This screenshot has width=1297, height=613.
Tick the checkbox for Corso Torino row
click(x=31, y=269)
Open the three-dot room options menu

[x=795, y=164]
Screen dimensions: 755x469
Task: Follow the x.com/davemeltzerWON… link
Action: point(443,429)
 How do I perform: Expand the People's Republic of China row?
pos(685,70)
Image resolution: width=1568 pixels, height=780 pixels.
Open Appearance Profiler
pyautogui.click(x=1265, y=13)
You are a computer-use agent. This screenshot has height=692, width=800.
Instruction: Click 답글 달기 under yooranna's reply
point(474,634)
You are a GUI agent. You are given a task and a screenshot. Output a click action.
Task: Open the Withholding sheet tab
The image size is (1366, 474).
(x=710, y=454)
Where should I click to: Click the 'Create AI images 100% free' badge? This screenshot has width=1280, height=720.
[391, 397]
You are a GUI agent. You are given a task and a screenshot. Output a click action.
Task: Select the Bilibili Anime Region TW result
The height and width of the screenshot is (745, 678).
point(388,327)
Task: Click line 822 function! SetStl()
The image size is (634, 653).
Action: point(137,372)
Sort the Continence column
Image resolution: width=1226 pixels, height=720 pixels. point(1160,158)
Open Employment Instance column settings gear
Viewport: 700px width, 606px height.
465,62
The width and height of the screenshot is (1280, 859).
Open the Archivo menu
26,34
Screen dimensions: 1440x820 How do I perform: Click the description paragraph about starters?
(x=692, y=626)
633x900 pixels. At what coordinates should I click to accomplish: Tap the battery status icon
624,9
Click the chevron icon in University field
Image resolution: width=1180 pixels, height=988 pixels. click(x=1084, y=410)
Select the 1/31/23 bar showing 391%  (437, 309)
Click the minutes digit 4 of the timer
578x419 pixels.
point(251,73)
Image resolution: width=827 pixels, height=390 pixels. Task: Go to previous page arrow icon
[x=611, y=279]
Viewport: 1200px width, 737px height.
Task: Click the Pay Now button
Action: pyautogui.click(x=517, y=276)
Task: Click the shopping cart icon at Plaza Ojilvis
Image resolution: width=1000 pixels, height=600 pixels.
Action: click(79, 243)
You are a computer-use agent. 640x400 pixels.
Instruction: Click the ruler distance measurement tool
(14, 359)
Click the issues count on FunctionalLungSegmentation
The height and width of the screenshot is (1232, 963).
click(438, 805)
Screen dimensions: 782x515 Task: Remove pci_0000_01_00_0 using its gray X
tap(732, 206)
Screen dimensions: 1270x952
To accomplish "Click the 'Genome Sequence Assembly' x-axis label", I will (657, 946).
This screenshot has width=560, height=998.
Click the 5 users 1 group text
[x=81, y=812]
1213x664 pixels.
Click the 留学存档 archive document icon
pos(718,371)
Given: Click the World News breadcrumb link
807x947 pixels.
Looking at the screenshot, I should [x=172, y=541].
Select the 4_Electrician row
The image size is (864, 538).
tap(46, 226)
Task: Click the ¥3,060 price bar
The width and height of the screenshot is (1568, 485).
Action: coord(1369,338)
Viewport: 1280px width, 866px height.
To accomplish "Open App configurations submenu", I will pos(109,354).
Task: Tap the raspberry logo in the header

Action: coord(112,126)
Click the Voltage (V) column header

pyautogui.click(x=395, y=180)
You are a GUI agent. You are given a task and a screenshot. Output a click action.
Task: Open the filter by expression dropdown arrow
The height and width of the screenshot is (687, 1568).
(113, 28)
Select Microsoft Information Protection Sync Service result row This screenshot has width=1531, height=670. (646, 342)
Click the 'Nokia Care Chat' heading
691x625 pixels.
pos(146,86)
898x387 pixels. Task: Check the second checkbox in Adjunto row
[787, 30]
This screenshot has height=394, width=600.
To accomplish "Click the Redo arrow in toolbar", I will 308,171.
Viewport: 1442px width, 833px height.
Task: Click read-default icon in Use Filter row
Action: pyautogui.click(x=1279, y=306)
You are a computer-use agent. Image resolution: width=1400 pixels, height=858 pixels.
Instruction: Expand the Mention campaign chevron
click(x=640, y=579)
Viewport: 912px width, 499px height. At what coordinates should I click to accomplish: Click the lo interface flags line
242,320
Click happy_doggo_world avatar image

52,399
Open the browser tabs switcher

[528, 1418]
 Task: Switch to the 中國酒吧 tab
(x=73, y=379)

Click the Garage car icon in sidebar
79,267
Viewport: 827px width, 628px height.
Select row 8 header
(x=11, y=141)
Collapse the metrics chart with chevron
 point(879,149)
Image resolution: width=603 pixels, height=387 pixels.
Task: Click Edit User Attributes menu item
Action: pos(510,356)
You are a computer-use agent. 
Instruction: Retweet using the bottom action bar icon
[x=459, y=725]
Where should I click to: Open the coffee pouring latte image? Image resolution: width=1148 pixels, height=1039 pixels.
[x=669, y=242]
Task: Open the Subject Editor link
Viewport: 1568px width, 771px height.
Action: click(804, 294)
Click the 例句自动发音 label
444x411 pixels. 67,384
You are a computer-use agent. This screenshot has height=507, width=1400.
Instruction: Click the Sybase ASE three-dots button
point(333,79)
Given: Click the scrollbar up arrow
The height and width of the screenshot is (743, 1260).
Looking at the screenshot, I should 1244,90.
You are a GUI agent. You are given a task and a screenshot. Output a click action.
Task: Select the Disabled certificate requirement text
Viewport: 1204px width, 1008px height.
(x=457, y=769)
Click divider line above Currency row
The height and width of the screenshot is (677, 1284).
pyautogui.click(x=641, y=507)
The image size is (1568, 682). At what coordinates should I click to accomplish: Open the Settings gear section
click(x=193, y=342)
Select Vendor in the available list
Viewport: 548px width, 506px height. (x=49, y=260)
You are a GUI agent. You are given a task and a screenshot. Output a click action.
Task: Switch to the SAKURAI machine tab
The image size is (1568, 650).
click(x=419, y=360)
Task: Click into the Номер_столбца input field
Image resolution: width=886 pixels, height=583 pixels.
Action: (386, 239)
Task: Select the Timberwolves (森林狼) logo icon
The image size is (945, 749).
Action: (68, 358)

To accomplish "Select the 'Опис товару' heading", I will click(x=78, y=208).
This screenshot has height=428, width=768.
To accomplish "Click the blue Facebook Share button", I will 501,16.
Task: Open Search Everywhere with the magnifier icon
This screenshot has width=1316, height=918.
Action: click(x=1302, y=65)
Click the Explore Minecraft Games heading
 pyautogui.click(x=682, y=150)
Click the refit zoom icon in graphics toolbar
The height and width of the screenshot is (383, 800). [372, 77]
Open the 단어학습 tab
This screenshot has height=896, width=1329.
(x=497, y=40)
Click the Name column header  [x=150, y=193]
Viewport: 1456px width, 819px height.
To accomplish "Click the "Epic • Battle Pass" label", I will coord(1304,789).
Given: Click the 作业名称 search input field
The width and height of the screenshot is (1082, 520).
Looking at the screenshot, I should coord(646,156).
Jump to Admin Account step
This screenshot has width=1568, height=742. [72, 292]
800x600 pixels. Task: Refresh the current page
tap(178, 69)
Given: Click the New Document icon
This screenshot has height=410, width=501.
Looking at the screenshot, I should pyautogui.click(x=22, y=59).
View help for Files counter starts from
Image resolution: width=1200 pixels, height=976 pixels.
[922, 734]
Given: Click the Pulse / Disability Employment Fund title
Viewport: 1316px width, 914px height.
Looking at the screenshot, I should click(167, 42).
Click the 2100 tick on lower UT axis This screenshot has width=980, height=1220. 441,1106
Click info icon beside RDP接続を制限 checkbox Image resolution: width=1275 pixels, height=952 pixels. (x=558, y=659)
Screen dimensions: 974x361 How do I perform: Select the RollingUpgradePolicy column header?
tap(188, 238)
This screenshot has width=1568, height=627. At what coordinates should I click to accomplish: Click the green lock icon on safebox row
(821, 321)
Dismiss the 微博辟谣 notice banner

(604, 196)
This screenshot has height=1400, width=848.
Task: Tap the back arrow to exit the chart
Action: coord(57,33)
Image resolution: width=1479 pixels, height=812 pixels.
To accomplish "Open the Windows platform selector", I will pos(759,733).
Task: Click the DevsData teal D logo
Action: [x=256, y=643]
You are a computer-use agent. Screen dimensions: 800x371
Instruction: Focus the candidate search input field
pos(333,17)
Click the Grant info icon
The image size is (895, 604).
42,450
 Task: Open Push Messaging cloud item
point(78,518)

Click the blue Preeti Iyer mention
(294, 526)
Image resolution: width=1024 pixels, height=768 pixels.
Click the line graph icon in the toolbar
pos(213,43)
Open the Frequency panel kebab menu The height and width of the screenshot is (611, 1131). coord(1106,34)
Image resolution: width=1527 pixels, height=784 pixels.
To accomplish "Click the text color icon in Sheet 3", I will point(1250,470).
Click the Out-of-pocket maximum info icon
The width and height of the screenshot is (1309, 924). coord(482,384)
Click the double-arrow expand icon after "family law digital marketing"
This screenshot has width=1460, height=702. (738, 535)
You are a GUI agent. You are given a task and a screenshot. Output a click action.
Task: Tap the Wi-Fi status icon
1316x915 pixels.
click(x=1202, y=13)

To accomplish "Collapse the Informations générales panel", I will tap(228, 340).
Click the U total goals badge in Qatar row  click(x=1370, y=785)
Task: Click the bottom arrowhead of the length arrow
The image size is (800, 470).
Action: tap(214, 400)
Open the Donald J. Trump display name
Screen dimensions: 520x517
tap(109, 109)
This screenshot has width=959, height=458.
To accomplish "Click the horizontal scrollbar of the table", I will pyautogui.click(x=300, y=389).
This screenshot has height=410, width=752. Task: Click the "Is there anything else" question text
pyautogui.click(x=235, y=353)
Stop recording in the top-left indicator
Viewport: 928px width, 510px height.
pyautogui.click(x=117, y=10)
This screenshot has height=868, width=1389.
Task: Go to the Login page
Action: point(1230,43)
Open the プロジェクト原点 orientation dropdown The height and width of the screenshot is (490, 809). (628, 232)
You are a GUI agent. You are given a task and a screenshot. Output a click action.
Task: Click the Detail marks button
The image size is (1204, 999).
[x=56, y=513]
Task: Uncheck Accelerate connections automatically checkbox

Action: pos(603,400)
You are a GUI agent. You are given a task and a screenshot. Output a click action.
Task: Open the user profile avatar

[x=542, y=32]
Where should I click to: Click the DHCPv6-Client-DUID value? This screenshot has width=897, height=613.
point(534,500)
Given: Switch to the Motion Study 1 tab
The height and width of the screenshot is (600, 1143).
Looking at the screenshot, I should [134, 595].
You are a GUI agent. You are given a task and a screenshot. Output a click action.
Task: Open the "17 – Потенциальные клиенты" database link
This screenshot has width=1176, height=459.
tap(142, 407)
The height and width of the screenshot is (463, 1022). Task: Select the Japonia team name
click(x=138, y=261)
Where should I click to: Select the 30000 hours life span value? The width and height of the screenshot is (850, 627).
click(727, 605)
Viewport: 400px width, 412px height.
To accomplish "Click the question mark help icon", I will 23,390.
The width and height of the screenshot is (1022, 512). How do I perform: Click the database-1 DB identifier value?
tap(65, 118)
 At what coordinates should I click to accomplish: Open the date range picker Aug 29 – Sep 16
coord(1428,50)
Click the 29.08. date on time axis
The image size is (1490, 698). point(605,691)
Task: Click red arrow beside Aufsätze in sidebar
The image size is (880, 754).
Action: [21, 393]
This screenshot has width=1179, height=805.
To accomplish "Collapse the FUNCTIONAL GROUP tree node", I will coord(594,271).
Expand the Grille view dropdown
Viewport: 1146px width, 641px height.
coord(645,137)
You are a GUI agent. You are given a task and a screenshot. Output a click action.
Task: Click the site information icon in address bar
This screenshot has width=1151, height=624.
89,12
-*-
Check the data line by line and report how many lines contain "dropdown" as a word or string, giving nothing besides the number.

3